Nachrichten über falsche Nachrichten haben sich spätestens seit Trumps Triumph zu einem eigenen Mediengenre entwickelt und das Gerede vom „postfaktischen Zeitalter“ ebenso befeuert wie den voreiligen Ruf nach neuen Gesetzen. Schuld an der amerikanischen Wahlmisere, am Brexit und am Aufstieg deutscher Rechtspopulisten sind angeblich die Fakenews der vermeintlich „sozialen“ Medien.
Weil in den USA und zunehmend auch bei uns vor allem die jüngeren Menschen ihre Nachrichten nur noch aus den sozialen Netzwerken beziehen, so die These, spiele ihr Wahrheitsgehalt keine Rolle mehr. Hinzu kämen die Glaubwürdigkeitskrise des Journalismus und die Auflagenkrise der Qualitätspresse. Kurzum: an die Stelle der publizistischen Medien treten die algorithmen- und affektgesteuerten Netzmedien.

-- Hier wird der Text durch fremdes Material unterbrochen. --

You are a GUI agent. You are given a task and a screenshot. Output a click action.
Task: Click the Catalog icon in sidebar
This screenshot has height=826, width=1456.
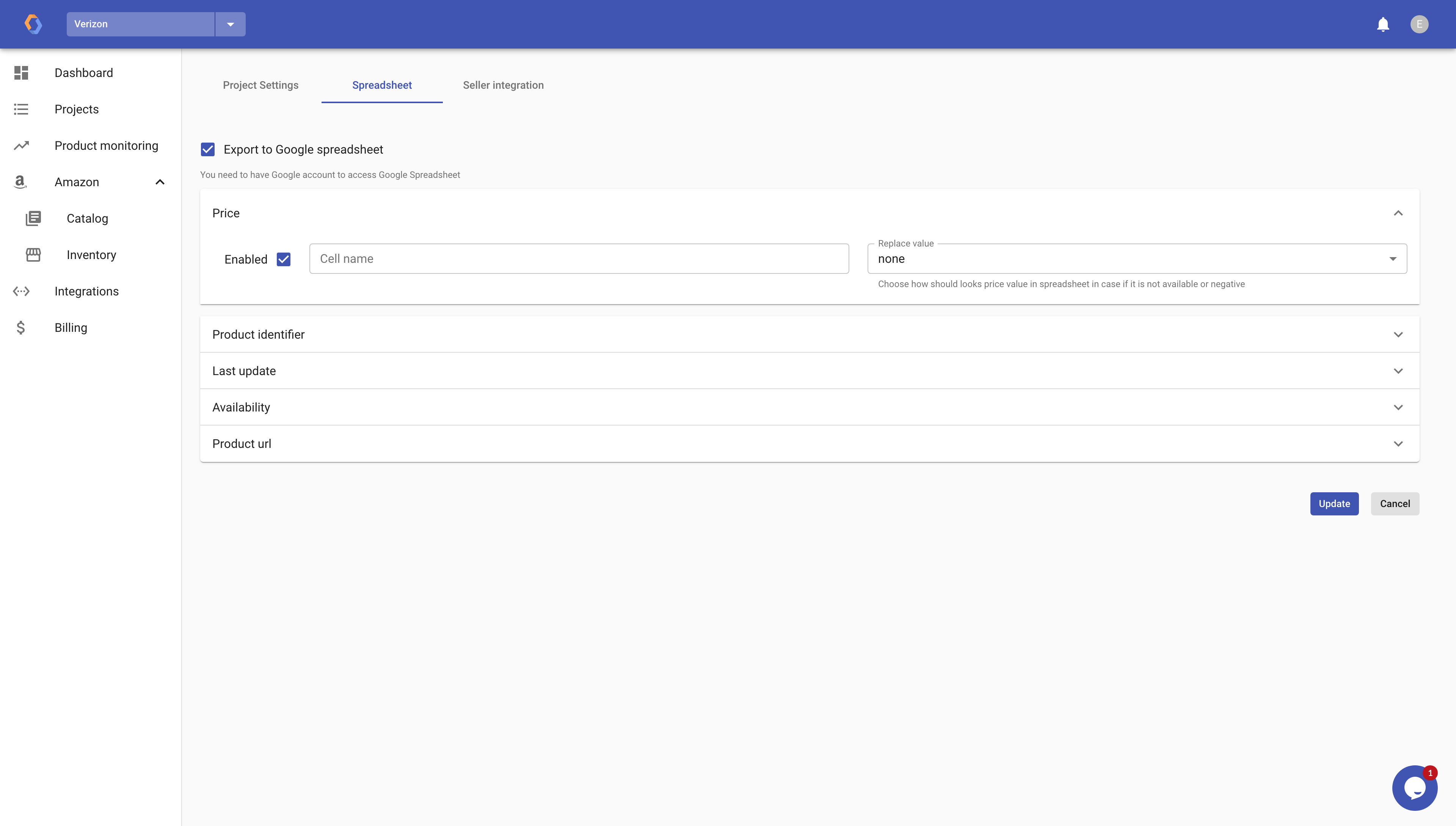(33, 218)
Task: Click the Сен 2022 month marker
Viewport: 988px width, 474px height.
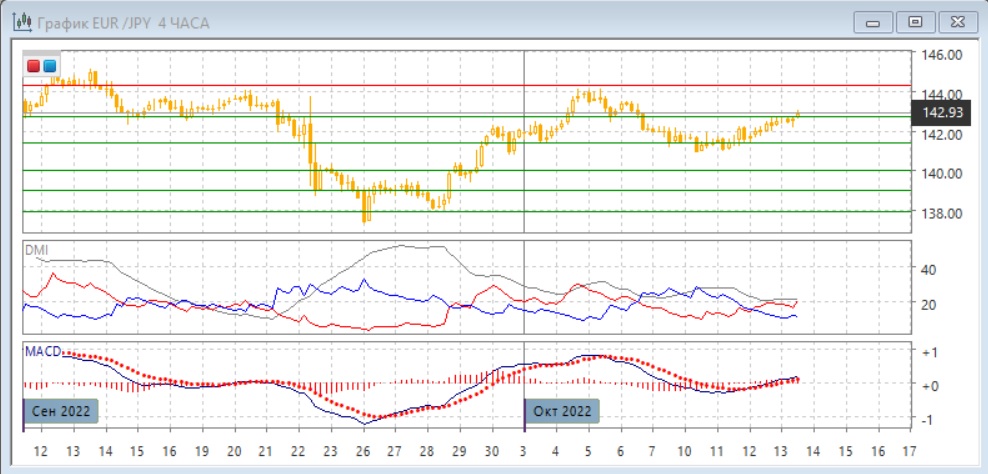Action: coord(60,410)
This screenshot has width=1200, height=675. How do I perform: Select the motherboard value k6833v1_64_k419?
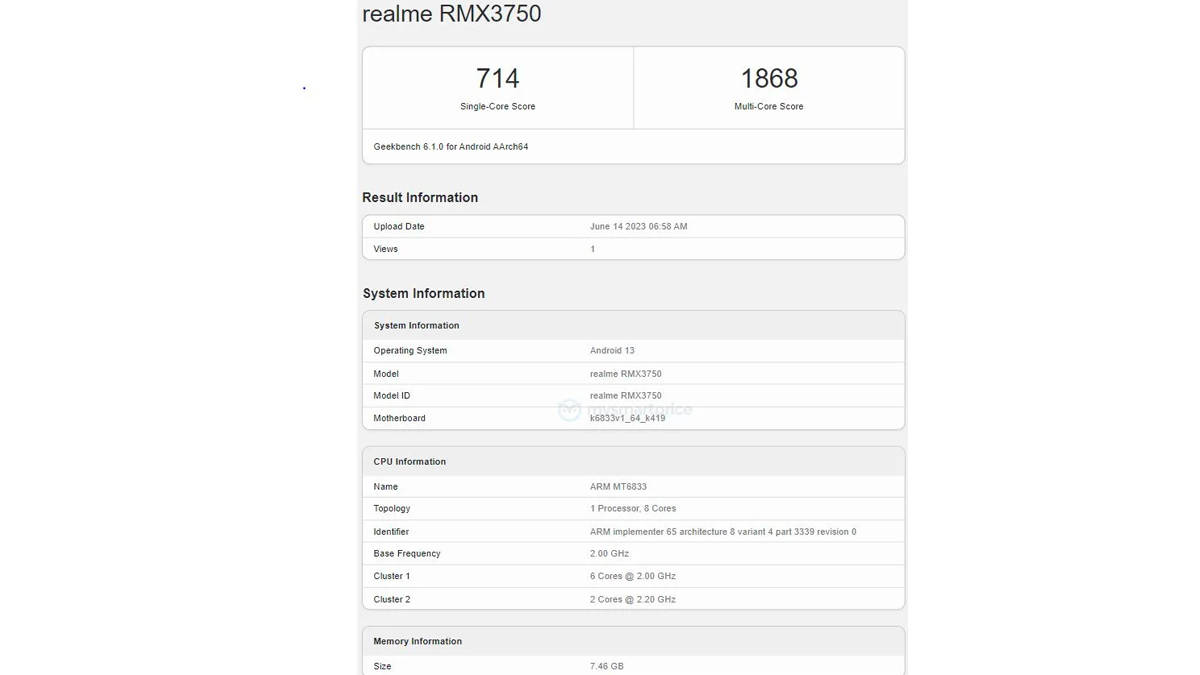(627, 418)
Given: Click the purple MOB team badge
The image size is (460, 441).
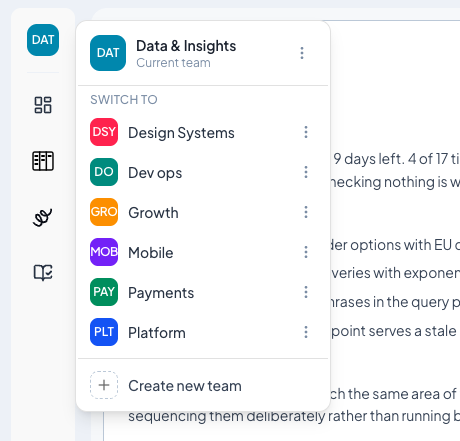Looking at the screenshot, I should coord(104,252).
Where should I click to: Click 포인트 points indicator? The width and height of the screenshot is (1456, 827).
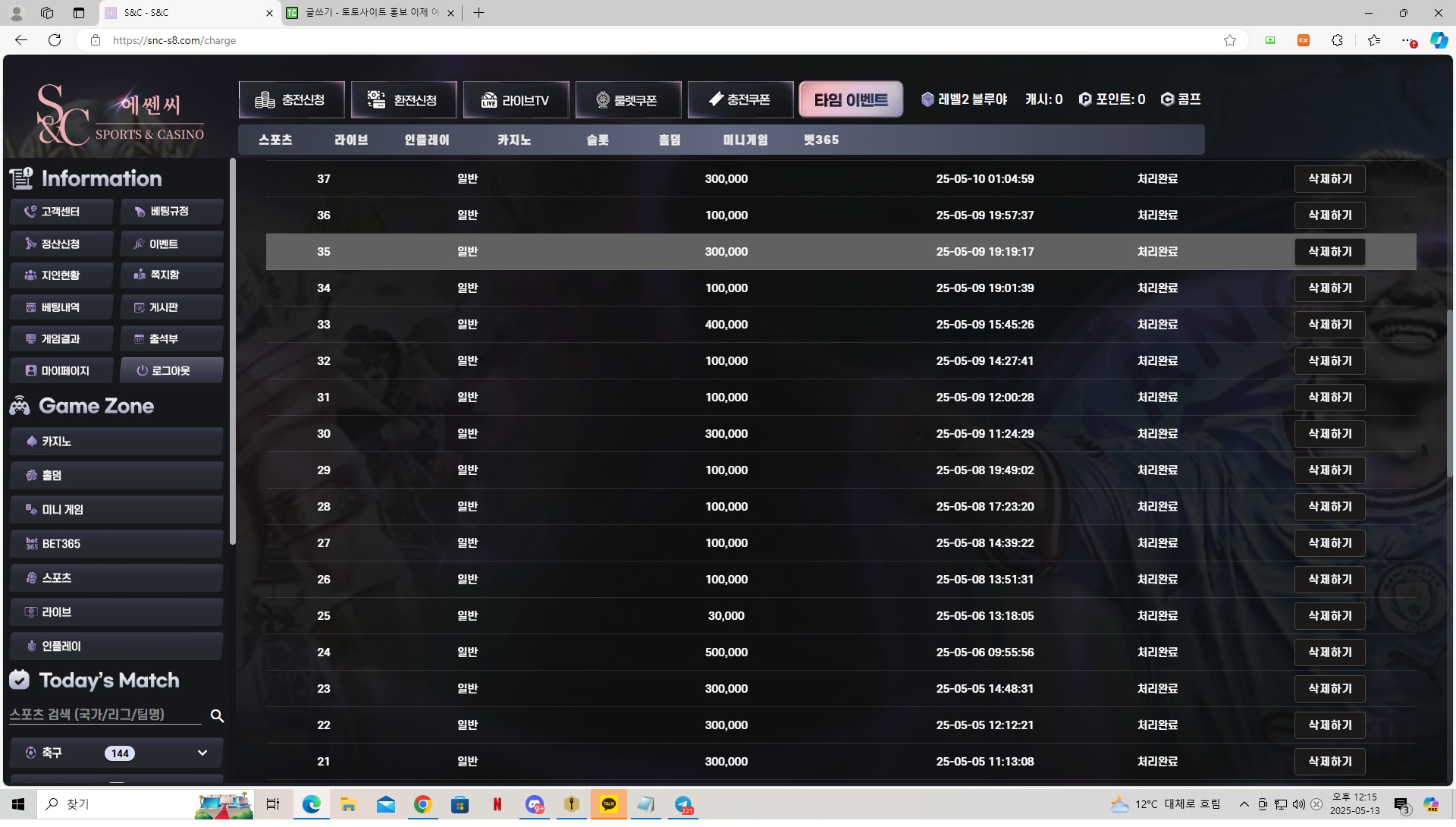1112,99
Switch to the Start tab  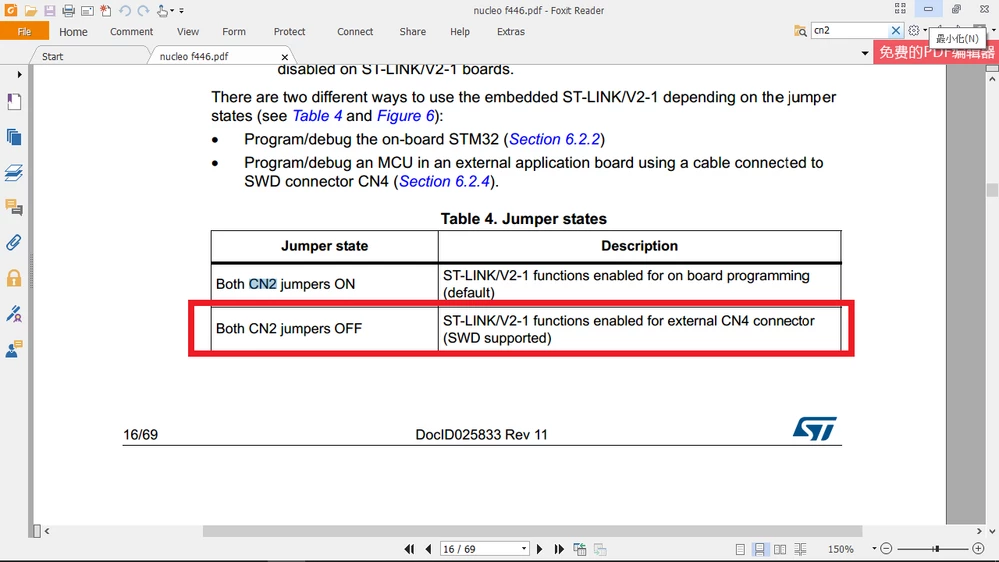[x=53, y=56]
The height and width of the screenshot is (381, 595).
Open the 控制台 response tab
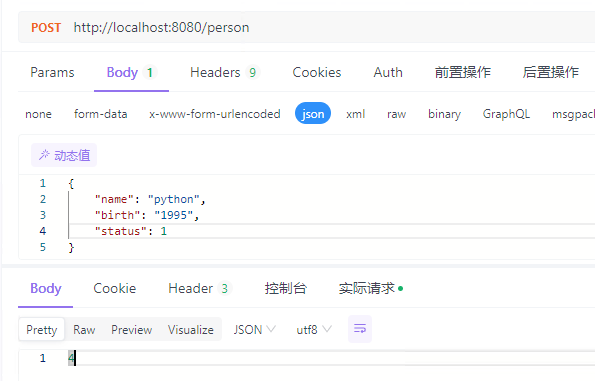(x=285, y=288)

Ob das wirklich stimmt, haben die Landesmedienanstalten nun empirisch untersuchen lassen. Richtig ist: Über die Hälfte der Onliner greift täglich auf soziale Netzwerke und Suchmaschinen zurück, um sich über das Weltgeschehen zu informieren – Google (53%) und Facebook (24%) liegen dabei klar vorne. Genauso richtig ist aber: Fernsehen und Radio sind immer noch die meistgenutzten Quellen. Die Medienforscher des Hans-Bredow-Instituts haben zudem herausgefunden, dass journalistische Medien und das persönliche Gespräch bei der eigenen Meinungsbildung weiterhin im Mittelpunkt stehen. Das Wissen der Nutzer über die Funktionsweise von Google und Facebook begründet ihre durchaus skeptische Einschätzung dieser Quellen. Das dürfte sich so bald auch nicht ändern, wie eine Studie zur Glaubwürdigkeit zeigt: Bei widersprüchlichen Nachrichten würden über 40 Prozent der 14- bis 19-Jährigen den Tageszeitungen, rund ein Viertel dem Fernsehen, aber nur 15% den Onlinemedien glauben – seit über 10 Jahren hat sich daran praktisch nichts geändert.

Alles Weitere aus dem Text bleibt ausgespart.